The story of brick-and-mortar retail’s demise has been a popular narrative both far and wide. The recent spate of nationwide store closings and bankruptcies from well-established brands have caused some alarm amongst retailers. In New York City specifically, high retail rents have priced out many businesses as landlords demand top dollar. In turn, vacancy rates have steadily climbed over the past 24 months to levels approaching those seen at the height of the Great Recession.
However, the economy of New York City today is much different from that in 2008, or even at the height of the retail boom in 2014 – in fact, it is more robust than ever. The Gross City Product (GCP) of New York is $1.5 trillion, second only to Tokyo amongst cities, and would rank amongst the top 20 countries in economic output – placing it just behind Canada ($1.6 trillion). Moreover, the city’s growth rate continues to outpace other major industrialized European cities, and the U.S. as a whole. New York’s GCP has grown at a rate of 2.3% in Q1 and Q2 of 2017, while the U.S. GCP has grown at a rate of 0.7% during the same time. New York is also adding over 33,000 jobs (3.1%) per quarter in 2017. And its unemployment rate of 4.3% is the lowest ever recorded for the city. In a time where wage stagnation is a major concern for the U.S. and other industrialized economies, New York’s personal income rose 9% year-over-year from 2016.
With that knowledge in hand, it can be inferred that climbing vacancy rates and ensuing rent reductions in the retail sector are not signs of an economic downturn, but market course-correction – one that can be seen as an unprecedented opportunity for foreign retailers to break into the New York market at deeply-discounted rental rates and abundant landlord concessions.
New York City has always been an entry point for global brands looking to appeal to not only an American consumer base but also an international one, thanks to the booming tourism business and the uniquely multicultural demographics in the city. Counting wages earned by residents and workers in the city, Manhattan alone has a cumulative buying power of over $300 billion. The city attracts 54 million annual tourists, who contribute an additional $39 billion to the local economy. There is nowhere else in the world with the same concentration of population and wealth.
Some international brands are already recognizing the potential in this current retail real estate market. One such company taking advantage of these trends is The White Company, a British brand selling clothes, home decor and other items mostly in shades of white. With more than 50 stores throughout the United Kingdom, The White Co. dipped its toes in American waters with a successful U.S. website and has since leased its first U.S. Flagship on Fifth Ave. in the heart of New York’s Flatiron District. A second location in New Jersey is forthcoming.
Another European company who has committed to a U.S.-based brick-and-mortar presence in 2017 is Calzedonia. The Italian chain sells women’s intimates in more than 1,400 stores across the world and this year, decided to open a 5,400 s/f store in Midtown Manhattan, maintaining a presence on Fifth Ave. between 48th and 49th Sts., close to such well-known tourist destinations as Saks Fifth Avenue, Radio City Music Hall and Rockefeller Center. Calzedonia plans to open 20 stores across the East Coast, with additional locations slated for 2018.

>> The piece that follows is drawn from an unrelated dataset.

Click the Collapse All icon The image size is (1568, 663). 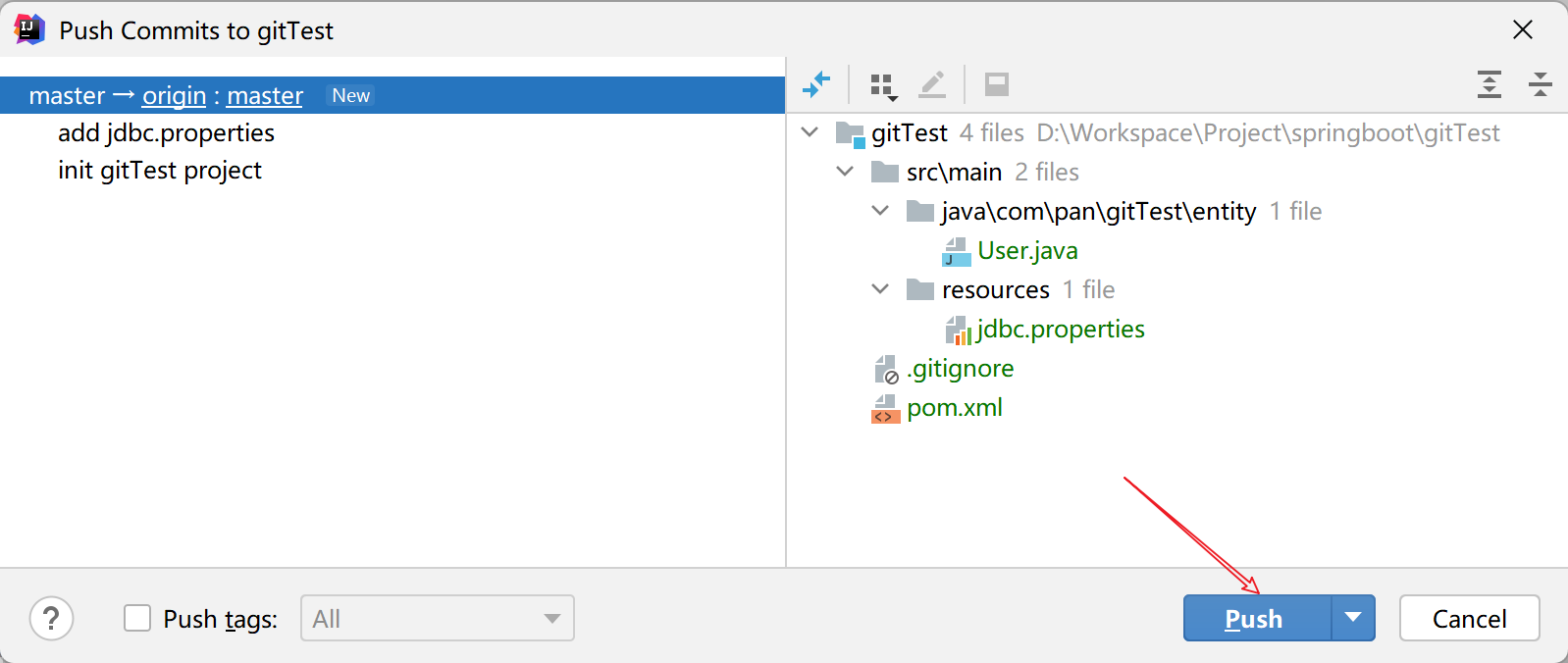click(x=1540, y=85)
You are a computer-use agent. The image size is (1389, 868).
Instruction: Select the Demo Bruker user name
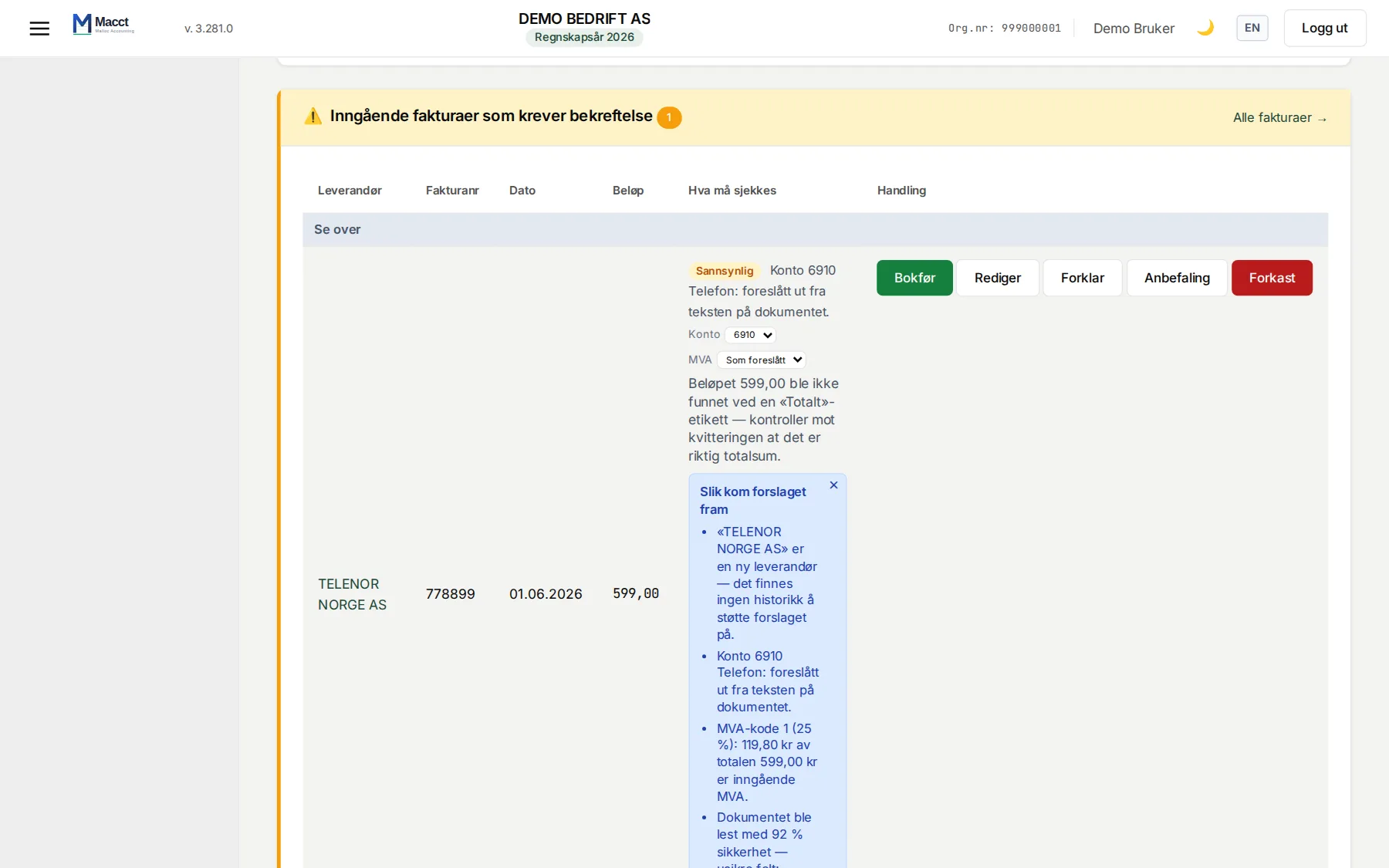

This year also saw the American brick-and-mortar debut of high-end, Paris-based fashion label Sézane. The brand opened its first U.S. boutique on Elizabeth St., in the fashionable SoHo neighborhood of New York City. Designed to feel like a French apartment, the small shop, which also features a café, was a response to the many New York-based customers asking for the brand to establish a presence in the city, according to Sézane founder Morgane Sezalory.
Opportunities for U.S. expansion exist for more than just apparel companies, as evidenced by the swift growth of Asian QSR concept Wasabi Sushi & Bento. With several outposts throughout the United Kingdom, Wasabi Sushi & Bento prefers central business districts and transit hubs—both criteria they have been able to focus on successfully since opening their first New York City location in 2014. Over the past year, Winick Realty Group has represented them in the opening of four additional Manhattan locations, with plans to open up to 20 restaurants in New York City alone, on top of a planned expansion throughout the U.S.
Another internationally-based Asian QSR concept that has done well in the U.S. market has been Wok to Walk, which operates more than 70 restaurants in Europe, Asia, Africa and South America. Wok to Walk has opened three stores throughout heavily-trafficked neighborhoods in Manhattan and has two restaurants slated for the fast-growing New Jersey neighborhoods of Newark and Hoboken as well.
What these retailers all have in common is a willingness to take advantage of the increased retail availabilities and discounted rents, allowing them to showcase their brand to the world and replicate their international success within the U.S. and, specifically, New York City. We anticipate that this trend will only grow as more and more companies recognize that the time for their American debut is now.
Lee Block is the executive vice president at Winick Realty Group, New York, N.Y.